CHICAGO (Reuters) - Children who got antibiotics as babies had a higher risk of developing asthma by age 7, Canadian researchers said on Monday.
Antibiotics are commonly prescribed to children under age 1 for a host of reasons, most often for lower respiratory tract infections such as bronchitis and pneumonia or upper respiratory tract infections like ear and sinus infections.
Anita Kozyrskyj and colleagues at the University of Manitoba in Winnipeg and McGill University in Montreal studied antibiotic use in 13,116 children from birth to age 7.

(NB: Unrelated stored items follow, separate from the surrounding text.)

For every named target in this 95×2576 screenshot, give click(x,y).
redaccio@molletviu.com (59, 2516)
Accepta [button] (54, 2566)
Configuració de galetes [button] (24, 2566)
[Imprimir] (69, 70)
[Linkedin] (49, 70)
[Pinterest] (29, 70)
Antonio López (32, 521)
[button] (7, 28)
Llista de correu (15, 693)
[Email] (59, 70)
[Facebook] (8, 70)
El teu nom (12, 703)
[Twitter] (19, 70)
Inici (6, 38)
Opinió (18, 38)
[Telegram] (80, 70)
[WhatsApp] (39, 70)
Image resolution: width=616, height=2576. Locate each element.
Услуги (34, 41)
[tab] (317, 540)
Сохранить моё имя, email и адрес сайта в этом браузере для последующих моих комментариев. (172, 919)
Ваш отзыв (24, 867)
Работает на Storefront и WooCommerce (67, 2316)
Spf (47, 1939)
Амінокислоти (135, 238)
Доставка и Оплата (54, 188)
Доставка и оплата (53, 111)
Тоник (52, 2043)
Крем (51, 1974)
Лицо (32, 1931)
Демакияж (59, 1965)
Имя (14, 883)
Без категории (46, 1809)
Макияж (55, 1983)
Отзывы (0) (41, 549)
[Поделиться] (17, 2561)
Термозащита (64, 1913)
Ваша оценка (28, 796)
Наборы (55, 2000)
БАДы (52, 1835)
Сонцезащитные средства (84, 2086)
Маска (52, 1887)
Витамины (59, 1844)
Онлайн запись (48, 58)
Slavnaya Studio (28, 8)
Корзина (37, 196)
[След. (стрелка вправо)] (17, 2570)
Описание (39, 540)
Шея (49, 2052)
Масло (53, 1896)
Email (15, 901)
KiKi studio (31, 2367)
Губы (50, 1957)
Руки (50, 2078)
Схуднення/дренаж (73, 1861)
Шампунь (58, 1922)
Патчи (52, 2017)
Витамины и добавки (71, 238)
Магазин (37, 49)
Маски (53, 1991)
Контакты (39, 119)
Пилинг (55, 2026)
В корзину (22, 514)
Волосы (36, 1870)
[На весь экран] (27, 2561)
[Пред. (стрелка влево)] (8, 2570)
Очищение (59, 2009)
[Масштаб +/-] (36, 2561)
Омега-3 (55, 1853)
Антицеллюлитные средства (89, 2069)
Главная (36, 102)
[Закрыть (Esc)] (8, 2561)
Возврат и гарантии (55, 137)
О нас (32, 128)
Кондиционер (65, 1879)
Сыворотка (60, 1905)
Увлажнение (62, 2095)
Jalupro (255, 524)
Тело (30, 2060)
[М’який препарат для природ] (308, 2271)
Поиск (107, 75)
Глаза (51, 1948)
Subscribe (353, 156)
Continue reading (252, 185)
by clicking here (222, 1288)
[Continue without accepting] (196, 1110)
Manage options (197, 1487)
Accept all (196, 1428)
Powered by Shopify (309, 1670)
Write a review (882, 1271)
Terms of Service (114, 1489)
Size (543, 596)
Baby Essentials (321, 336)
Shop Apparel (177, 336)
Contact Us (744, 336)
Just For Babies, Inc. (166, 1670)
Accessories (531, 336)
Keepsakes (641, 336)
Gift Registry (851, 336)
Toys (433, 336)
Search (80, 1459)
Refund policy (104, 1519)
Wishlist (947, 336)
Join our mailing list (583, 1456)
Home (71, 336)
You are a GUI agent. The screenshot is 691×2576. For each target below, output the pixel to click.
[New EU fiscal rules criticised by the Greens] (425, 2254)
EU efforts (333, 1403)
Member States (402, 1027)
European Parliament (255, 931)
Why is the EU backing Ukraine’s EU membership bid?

Respiratory symptoms early on can be a sign of future asthma. To control for that, they sorted out infants who got antibiotics for non-respiratory tract infections, such as impetigo or urinary infections.
Of those, the risk for asthma before age 7 doubled compared to babies who got no antibiotics before age 1, according to the study, which appeared in the journal CHEST.
The researchers found that babies who were exposed early to antibiotics and who did not have a dog in the home before their first birthday were also at higher risk for asthma by age 7.
They said the presence of a dog likely increases the infant’s exposure to germs, which can help kick-start the baby’s immune system.
Asthma is an inflammation of the airways that makes breathing difficult. Symptoms can include wheezing, shortness or breath, coughing and chest tightness.